(Saved data entries)
========================================================================
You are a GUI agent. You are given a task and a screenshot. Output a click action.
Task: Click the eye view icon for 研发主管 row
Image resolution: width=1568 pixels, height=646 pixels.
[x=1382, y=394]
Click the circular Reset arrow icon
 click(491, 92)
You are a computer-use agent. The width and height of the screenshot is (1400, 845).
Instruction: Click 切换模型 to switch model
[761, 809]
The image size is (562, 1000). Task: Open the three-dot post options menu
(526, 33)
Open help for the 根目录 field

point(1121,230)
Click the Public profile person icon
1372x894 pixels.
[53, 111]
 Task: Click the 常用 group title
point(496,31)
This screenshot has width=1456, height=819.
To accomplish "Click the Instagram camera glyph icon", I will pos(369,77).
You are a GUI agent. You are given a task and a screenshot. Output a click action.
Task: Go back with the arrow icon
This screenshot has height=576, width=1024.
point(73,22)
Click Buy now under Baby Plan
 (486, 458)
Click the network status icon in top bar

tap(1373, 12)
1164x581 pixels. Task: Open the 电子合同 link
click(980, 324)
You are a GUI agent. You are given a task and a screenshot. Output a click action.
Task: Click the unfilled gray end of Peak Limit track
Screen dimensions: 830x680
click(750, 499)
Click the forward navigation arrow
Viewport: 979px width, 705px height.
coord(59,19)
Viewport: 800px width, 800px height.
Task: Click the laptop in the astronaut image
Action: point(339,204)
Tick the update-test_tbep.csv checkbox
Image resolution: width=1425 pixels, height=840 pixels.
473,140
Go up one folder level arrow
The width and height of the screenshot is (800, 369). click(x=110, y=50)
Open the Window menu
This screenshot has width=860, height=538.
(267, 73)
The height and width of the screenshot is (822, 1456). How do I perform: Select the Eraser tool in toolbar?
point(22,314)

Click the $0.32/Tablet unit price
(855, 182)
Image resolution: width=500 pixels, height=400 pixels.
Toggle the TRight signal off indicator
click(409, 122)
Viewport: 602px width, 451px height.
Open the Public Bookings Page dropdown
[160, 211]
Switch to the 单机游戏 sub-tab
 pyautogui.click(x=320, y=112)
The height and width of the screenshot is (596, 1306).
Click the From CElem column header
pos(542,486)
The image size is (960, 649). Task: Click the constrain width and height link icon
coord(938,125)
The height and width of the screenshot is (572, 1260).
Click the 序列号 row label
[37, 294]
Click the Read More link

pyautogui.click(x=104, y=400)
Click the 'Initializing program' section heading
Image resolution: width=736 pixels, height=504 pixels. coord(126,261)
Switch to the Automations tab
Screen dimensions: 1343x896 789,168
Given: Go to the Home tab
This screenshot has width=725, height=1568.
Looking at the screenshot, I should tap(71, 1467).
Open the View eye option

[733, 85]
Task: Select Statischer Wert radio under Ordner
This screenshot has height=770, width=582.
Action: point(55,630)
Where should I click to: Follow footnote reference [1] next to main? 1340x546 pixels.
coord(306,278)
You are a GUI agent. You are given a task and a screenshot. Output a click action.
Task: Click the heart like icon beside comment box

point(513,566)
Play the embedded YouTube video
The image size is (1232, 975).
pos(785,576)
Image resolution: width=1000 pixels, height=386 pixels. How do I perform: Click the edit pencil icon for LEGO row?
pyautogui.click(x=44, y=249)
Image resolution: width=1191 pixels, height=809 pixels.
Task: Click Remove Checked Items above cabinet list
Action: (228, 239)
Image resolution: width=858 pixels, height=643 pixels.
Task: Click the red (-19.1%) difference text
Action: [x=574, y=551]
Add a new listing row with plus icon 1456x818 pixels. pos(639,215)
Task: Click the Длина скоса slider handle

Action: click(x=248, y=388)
========================================================================
STATED EXERCISE:
Can you copy out word for word the lines from the one containing "Viewport: 602px width, 451px height." through the end of the records?

OUTPUT:
Viewport: 602px width, 451px height.
Open the Public Bookings Page dropdown
[160, 211]
Switch to the 单机游戏 sub-tab
 pyautogui.click(x=320, y=112)
The height and width of the screenshot is (596, 1306).
Click the From CElem column header
pos(542,486)
The image size is (960, 649). Task: Click the constrain width and height link icon
coord(938,125)
The height and width of the screenshot is (572, 1260).
Click the 序列号 row label
[37, 294]
Click the Read More link

pyautogui.click(x=104, y=400)
Click the 'Initializing program' section heading
Image resolution: width=736 pixels, height=504 pixels. coord(126,261)
Switch to the Automations tab
Screen dimensions: 1343x896 789,168
Given: Go to the Home tab
This screenshot has width=725, height=1568.
Looking at the screenshot, I should tap(71, 1467).
Open the View eye option

[733, 85]
Task: Select Statischer Wert radio under Ordner
This screenshot has height=770, width=582.
Action: point(55,630)
Where should I click to: Follow footnote reference [1] next to main? 1340x546 pixels.
coord(306,278)
You are a GUI agent. You are given a task and a screenshot. Output a click action.
Task: Click the heart like icon beside comment box

point(513,566)
Play the embedded YouTube video
The image size is (1232, 975).
pos(785,576)
Image resolution: width=1000 pixels, height=386 pixels. How do I perform: Click the edit pencil icon for LEGO row?
pyautogui.click(x=44, y=249)
Image resolution: width=1191 pixels, height=809 pixels.
Task: Click Remove Checked Items above cabinet list
Action: (228, 239)
Image resolution: width=858 pixels, height=643 pixels.
Task: Click the red (-19.1%) difference text
Action: [x=574, y=551]
Add a new listing row with plus icon 1456x818 pixels. pos(639,215)
Task: Click the Длина скоса slider handle

Action: click(x=248, y=388)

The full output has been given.